State wrestling. I hadn’t been back to the a Metra but once since leaving the Gazette in 2004. In between a tornado tore off the roof, but I couldn’t tell any difference upon aamy return – you still couldn’t get a tweet or a text out of that place. The good news? Flathead’s second place finish, the titles won by Glacier’s Teegan Vasquez and Eureka’s Gunnar Smith, Nathan Schmidt and Hank Dunn, along with Mission-Charlo’s Isaiah Allik and Thompson Falls’ Trae Thilmony. Meanwhile Sidney lapped the Class A field.
State cross country. Eureka came through with a second straight boys’ state championship on a Rebecca Farm course magically cleared of a ton of overnight snow. Side note: As a college student I umpired (for American dollars) baseball games for Mt. Sentinel Little League and Eureka coach Andy Gideon was pitching.
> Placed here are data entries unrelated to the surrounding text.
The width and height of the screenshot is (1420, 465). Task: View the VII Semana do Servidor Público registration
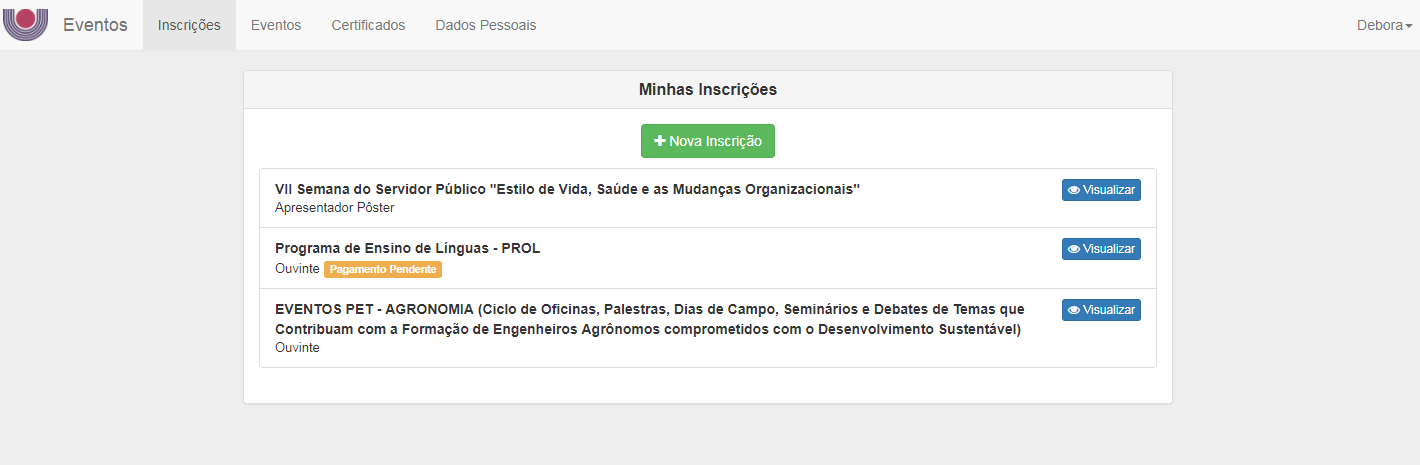(x=1101, y=191)
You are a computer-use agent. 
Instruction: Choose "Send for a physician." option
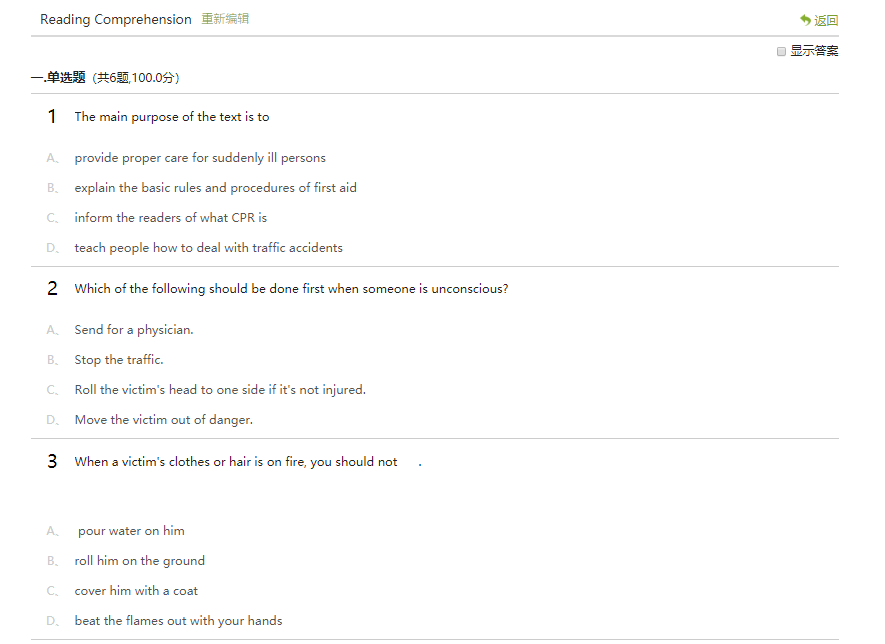[134, 330]
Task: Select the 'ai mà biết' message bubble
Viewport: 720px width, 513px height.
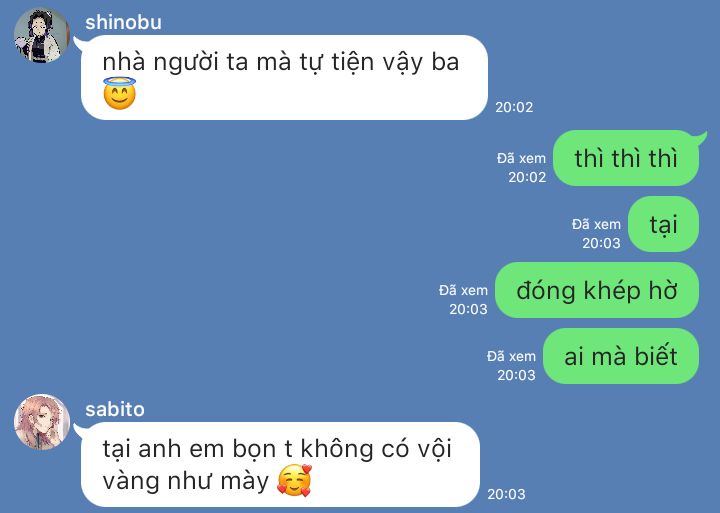Action: click(621, 356)
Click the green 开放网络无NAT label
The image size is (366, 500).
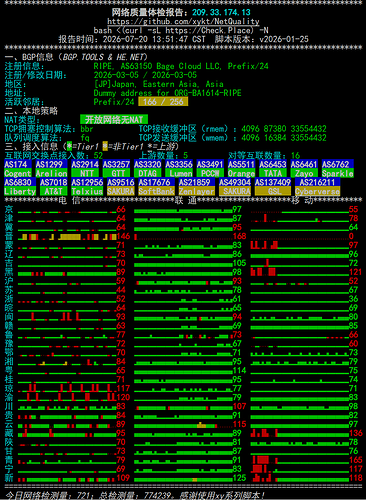114,119
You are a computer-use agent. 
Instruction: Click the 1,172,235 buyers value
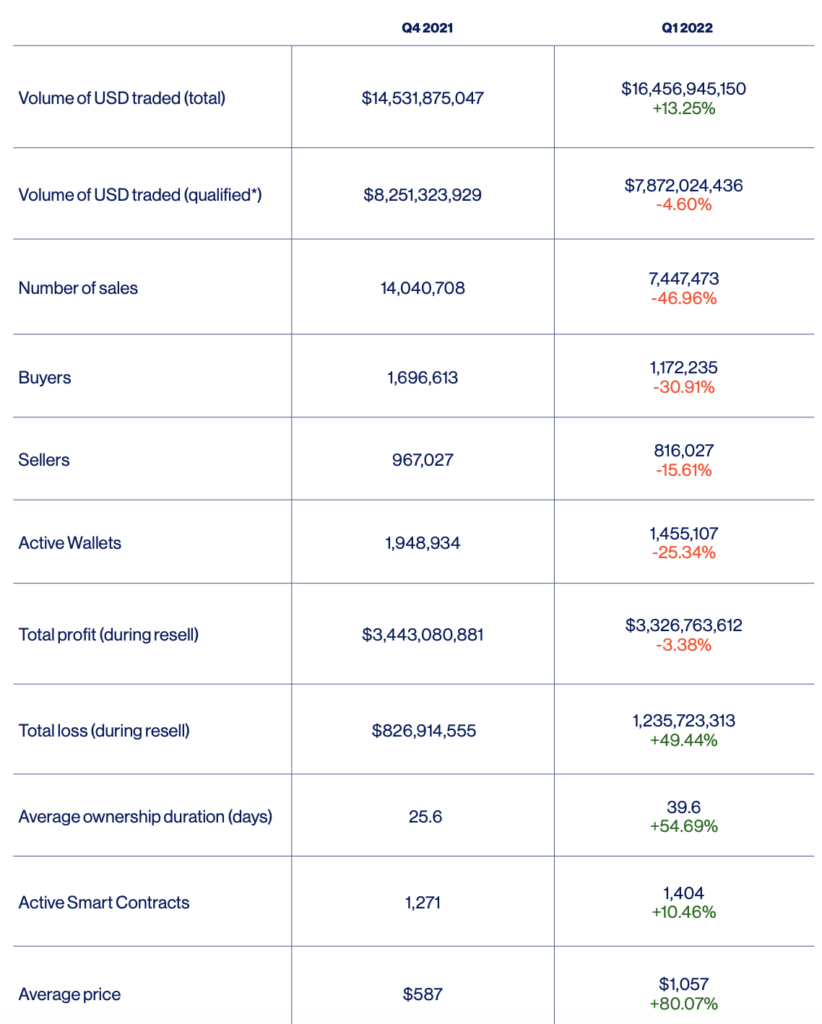point(684,368)
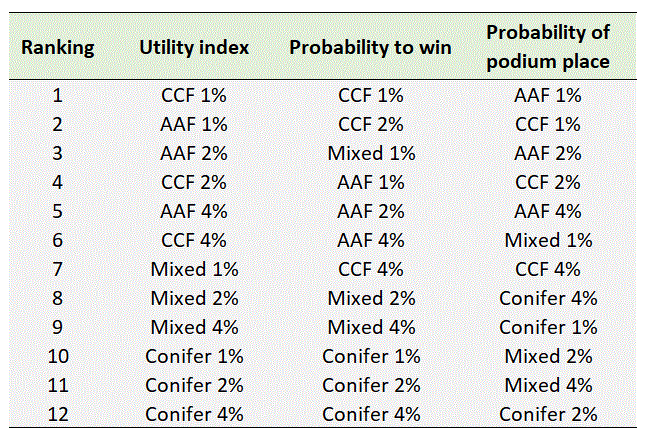Click Mixed 1% in podium place column
Image resolution: width=645 pixels, height=439 pixels.
coord(547,241)
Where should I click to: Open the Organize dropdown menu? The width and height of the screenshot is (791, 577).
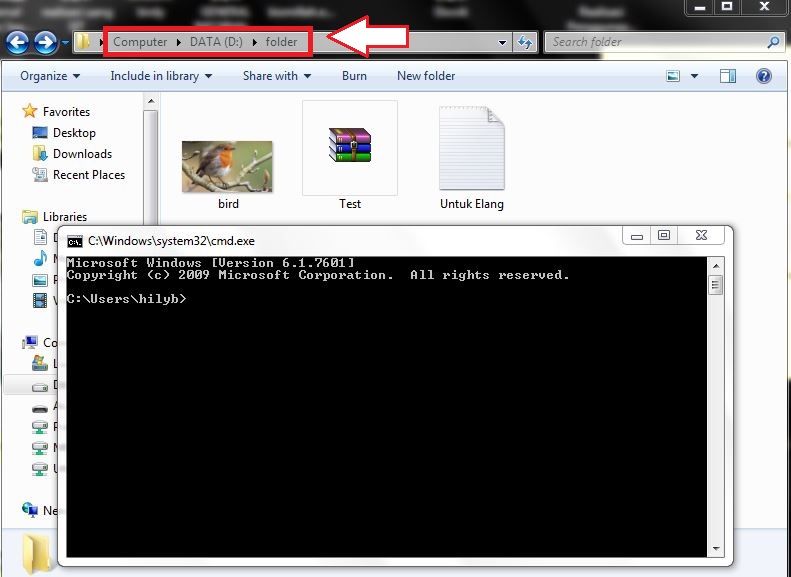point(50,76)
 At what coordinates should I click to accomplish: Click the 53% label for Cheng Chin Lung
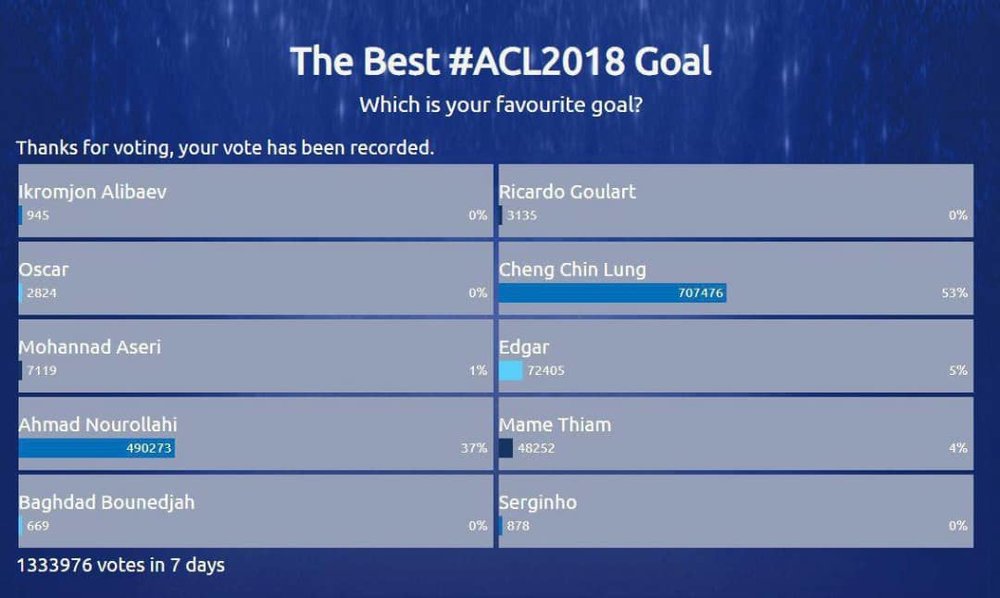tap(954, 293)
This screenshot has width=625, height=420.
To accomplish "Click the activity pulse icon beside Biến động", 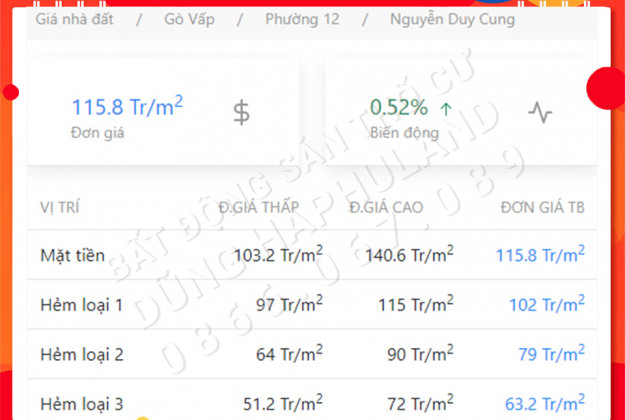I will coord(540,112).
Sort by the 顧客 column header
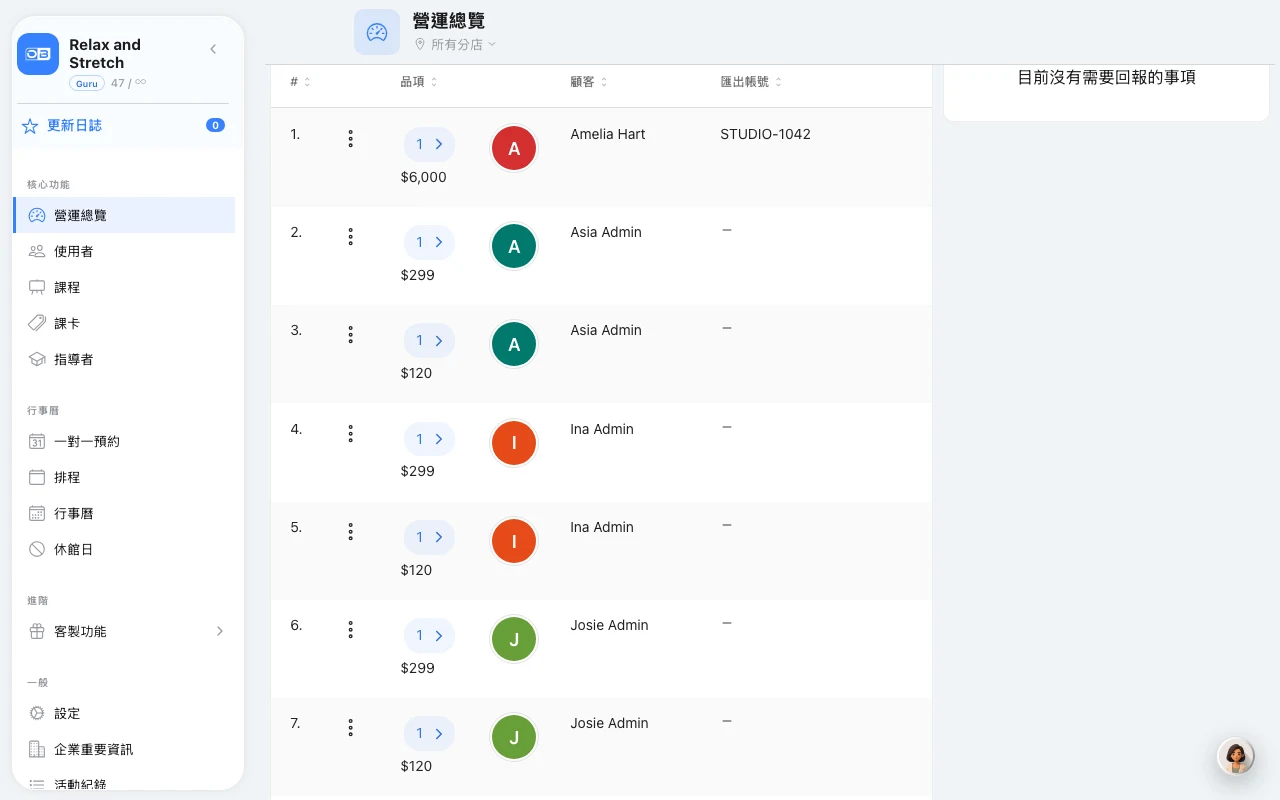Image resolution: width=1280 pixels, height=800 pixels. [589, 82]
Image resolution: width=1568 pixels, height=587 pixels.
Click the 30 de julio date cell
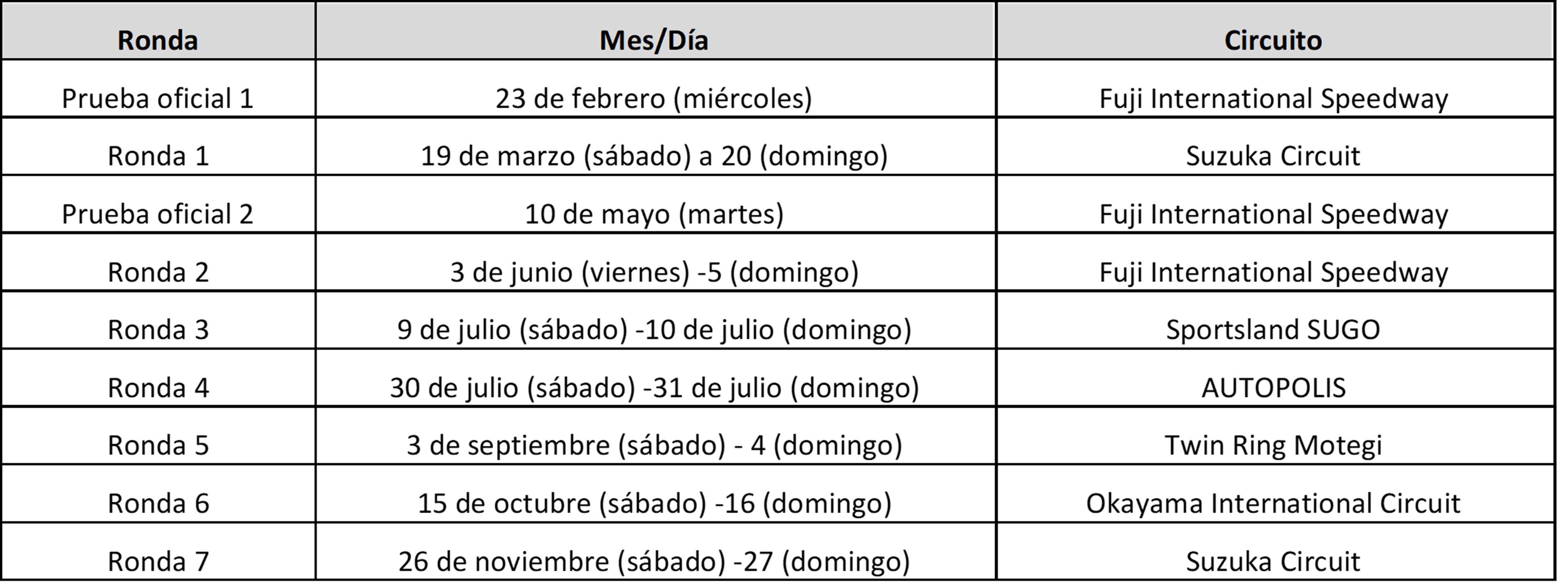pos(654,388)
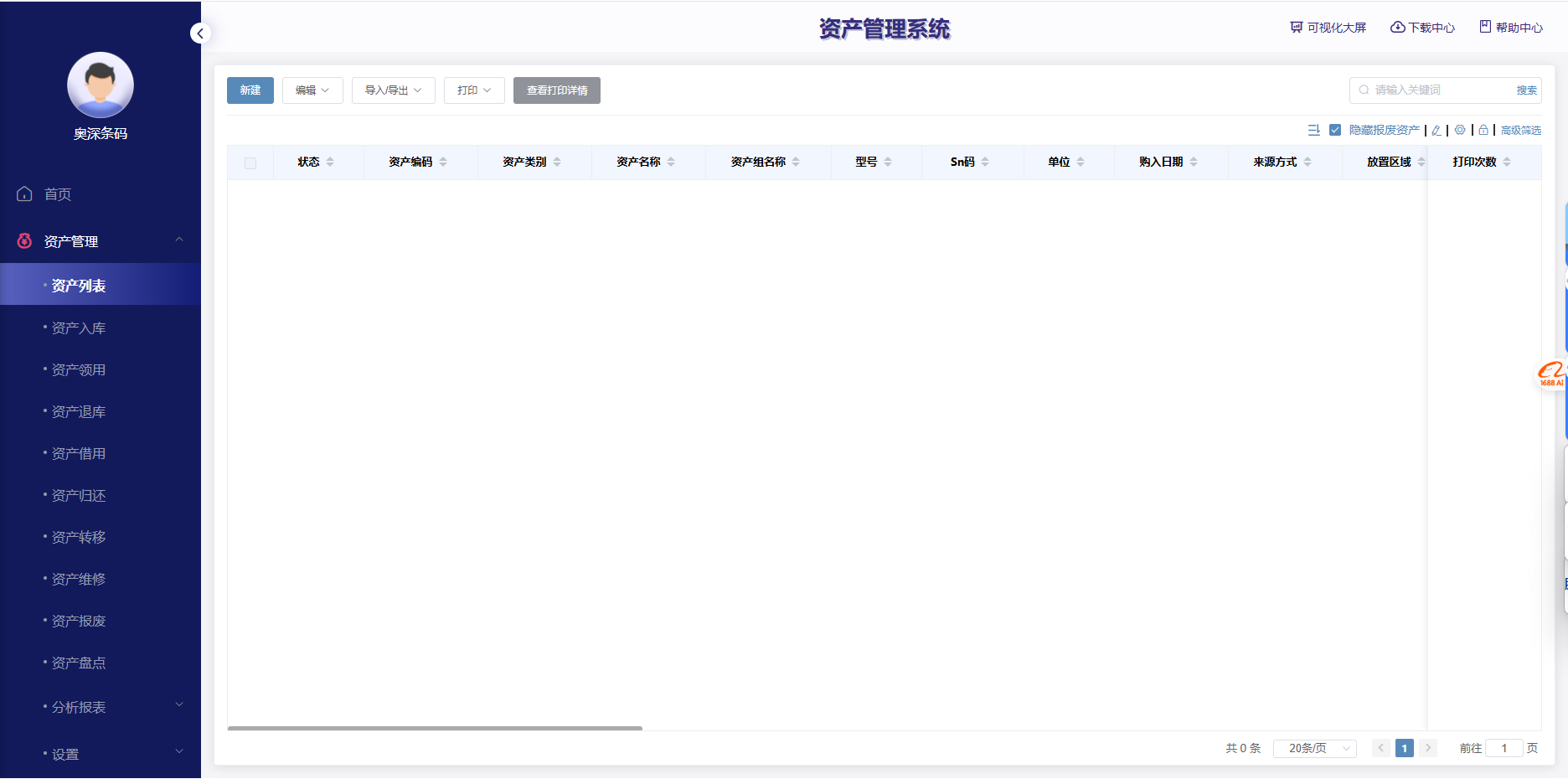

Flathead Valley soccer. Whitefish boys and Glacier girls are state champions, Whitefish for the third straight year and Glacier for the first time ever. I’m a novice when it comes to covering soccer, but the highlights were plenty and the interviews were great. I relied on players’ descriptives on many goals in which I wasn’t at all certain what happened. That’s how “It was a circus” (Glacier’s Diego Mendoza) winds up in the paper.
The look back at Flathead’s 1989 boys’ basketball title. It’s still the last one in school history, and I did some other oral histories (Glacier boys, Flathead wrestling) but this one really came out the best. One of the keys was a couple Flathead players said I should contact Gary Kane and Todd Ericson, who were on the other side of that title game. Someone recalled Kane banking in a 3-pointer to beat Billings West and I remembered it differently, so I went to the source. “That baby was clean,” Kane said.
That will do it for me, for 2020. I’m going to wish us all a happier 2021, with the caveat that we take this noise one week at a time. It would be good if this year got things squared away.